Directions for this task ->
Reproduce the lines of the rows without any changes, from the line containing "Where should I click to: Click the Grant" through the line containing "(x=1489, y=34)", both included.

Click-target data
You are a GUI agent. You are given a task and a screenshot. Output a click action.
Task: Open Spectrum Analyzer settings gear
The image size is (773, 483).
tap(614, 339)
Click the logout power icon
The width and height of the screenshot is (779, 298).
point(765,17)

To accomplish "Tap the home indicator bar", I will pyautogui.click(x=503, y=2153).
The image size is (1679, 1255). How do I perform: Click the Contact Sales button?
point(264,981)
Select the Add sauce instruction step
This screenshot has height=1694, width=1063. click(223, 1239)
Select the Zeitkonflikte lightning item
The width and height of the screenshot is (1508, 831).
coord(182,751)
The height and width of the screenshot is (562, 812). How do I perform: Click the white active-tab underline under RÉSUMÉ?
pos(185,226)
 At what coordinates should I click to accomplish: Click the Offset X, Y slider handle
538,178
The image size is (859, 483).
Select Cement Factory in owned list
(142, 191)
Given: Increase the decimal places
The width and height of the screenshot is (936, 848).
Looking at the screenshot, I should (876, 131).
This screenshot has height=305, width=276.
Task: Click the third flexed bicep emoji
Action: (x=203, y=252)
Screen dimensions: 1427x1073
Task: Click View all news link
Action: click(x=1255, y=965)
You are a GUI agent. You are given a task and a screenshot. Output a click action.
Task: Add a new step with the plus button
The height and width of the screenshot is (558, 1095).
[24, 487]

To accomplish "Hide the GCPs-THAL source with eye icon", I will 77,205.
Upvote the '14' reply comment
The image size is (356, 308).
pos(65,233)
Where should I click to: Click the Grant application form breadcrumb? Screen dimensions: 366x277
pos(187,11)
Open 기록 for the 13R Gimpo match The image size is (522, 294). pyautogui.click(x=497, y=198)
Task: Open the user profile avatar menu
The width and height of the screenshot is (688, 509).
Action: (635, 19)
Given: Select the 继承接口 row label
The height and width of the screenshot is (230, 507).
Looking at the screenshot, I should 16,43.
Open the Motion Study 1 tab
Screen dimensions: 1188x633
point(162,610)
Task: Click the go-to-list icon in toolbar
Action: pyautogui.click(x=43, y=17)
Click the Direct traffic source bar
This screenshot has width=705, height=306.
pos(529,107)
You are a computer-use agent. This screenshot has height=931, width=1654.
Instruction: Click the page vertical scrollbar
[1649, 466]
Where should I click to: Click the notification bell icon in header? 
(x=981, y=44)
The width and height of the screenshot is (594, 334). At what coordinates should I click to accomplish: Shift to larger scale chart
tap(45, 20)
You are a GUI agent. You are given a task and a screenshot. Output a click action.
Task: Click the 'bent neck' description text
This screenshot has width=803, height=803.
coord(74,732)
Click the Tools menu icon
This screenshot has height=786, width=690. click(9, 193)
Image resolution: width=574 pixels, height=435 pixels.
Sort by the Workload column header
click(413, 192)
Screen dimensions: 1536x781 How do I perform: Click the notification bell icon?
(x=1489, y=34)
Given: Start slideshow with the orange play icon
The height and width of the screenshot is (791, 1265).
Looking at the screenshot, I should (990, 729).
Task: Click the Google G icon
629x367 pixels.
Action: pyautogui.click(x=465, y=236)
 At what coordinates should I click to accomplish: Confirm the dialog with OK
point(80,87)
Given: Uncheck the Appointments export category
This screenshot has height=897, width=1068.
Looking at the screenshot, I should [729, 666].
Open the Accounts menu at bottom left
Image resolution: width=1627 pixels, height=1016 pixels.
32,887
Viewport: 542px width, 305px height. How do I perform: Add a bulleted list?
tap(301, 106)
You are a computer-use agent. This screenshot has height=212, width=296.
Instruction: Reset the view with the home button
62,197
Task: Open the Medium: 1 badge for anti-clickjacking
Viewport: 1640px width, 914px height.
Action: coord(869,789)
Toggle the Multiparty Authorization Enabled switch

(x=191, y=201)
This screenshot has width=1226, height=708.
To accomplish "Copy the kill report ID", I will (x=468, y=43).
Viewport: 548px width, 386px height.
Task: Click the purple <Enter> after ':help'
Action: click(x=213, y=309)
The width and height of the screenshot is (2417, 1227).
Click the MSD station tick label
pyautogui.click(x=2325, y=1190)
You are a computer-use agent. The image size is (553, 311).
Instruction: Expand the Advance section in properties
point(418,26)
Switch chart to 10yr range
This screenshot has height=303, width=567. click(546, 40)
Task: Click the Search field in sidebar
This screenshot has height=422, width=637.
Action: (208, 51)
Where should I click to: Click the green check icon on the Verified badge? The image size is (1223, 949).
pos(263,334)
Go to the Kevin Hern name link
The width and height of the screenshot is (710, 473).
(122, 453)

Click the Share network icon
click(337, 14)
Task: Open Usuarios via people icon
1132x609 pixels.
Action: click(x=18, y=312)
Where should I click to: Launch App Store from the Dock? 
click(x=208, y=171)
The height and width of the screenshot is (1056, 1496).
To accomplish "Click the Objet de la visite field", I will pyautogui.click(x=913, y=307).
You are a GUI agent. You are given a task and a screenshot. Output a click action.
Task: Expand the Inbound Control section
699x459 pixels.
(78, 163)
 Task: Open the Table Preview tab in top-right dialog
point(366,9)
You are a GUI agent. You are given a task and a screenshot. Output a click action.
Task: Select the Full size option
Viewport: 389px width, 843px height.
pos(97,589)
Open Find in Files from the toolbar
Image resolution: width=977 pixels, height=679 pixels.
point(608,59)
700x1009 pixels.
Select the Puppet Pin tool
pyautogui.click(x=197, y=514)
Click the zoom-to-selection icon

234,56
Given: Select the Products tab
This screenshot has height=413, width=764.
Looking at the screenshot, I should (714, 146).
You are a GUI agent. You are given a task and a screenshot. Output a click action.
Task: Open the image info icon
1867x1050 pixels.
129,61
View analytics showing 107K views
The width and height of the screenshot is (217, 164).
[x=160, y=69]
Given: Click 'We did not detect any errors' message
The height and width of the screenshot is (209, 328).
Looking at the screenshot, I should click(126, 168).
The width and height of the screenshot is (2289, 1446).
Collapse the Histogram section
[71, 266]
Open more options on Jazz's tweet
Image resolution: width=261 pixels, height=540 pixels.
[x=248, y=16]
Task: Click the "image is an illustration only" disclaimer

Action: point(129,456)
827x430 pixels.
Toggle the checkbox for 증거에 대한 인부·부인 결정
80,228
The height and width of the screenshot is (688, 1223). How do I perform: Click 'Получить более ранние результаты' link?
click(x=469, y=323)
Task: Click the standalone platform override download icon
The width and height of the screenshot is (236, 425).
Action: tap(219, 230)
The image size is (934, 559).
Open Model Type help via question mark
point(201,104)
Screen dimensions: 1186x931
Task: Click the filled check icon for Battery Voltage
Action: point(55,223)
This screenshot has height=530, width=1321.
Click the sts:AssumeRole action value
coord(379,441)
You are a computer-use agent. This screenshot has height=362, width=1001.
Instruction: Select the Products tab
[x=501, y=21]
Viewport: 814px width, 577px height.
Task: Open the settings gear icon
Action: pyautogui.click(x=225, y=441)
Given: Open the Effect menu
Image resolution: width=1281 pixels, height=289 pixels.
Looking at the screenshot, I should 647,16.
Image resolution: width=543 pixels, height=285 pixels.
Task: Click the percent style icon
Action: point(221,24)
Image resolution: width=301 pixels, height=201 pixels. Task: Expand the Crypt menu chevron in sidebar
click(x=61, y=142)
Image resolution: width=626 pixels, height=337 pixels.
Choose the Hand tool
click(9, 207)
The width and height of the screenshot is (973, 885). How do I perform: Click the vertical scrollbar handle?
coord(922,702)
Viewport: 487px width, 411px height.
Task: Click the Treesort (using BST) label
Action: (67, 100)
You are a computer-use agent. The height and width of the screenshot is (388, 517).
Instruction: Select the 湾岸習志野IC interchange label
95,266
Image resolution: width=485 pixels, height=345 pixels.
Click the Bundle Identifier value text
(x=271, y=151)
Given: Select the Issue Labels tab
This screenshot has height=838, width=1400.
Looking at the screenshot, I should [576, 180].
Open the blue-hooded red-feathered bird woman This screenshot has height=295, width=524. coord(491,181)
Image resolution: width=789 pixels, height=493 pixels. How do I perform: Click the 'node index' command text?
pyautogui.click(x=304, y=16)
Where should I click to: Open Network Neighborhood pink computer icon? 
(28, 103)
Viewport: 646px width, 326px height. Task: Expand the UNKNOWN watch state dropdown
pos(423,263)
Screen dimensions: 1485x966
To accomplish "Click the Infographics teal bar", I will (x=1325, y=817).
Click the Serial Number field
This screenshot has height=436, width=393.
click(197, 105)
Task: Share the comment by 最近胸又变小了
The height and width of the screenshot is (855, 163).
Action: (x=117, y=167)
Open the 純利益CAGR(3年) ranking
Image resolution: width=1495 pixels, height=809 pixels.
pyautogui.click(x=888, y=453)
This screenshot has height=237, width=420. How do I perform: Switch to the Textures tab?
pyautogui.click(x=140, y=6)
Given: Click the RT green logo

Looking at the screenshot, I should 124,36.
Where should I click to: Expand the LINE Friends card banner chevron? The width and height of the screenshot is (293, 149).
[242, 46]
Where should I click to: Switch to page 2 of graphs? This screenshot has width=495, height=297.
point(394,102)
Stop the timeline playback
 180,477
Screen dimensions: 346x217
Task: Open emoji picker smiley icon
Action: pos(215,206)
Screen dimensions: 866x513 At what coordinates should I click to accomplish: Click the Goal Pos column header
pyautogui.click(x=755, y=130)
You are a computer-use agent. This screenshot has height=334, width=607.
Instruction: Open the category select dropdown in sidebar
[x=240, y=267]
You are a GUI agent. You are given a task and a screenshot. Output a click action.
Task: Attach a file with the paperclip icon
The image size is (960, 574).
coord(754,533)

Solved exercise ->
Where should I click to: Click the Grant application form breadcrumb? Screen dimensions: 366x277
pos(187,11)
Open 기록 for the 13R Gimpo match The image size is (522, 294). pyautogui.click(x=497, y=198)
Task: Open the user profile avatar menu
The width and height of the screenshot is (688, 509).
Action: (635, 19)
Given: Select the 继承接口 row label
The height and width of the screenshot is (230, 507).
Looking at the screenshot, I should 16,43.
Open the Motion Study 1 tab
Screen dimensions: 1188x633
point(162,610)
Task: Click the go-to-list icon in toolbar
Action: pyautogui.click(x=43, y=17)
Click the Direct traffic source bar
This screenshot has width=705, height=306.
pos(529,107)
You are a computer-use agent. This screenshot has height=931, width=1654.
Instruction: Click the page vertical scrollbar
[1649, 466]
Where should I click to: Click the notification bell icon in header? 
(x=981, y=44)
The width and height of the screenshot is (594, 334). At what coordinates should I click to accomplish: Shift to larger scale chart
tap(45, 20)
You are a GUI agent. You are given a task and a screenshot. Output a click action.
Task: Click the 'bent neck' description text
This screenshot has width=803, height=803.
coord(74,732)
Click the Tools menu icon
This screenshot has height=786, width=690. click(9, 193)
Image resolution: width=574 pixels, height=435 pixels.
Sort by the Workload column header
click(413, 192)
Screen dimensions: 1536x781 How do I perform: Click the notification bell icon?
(x=1489, y=34)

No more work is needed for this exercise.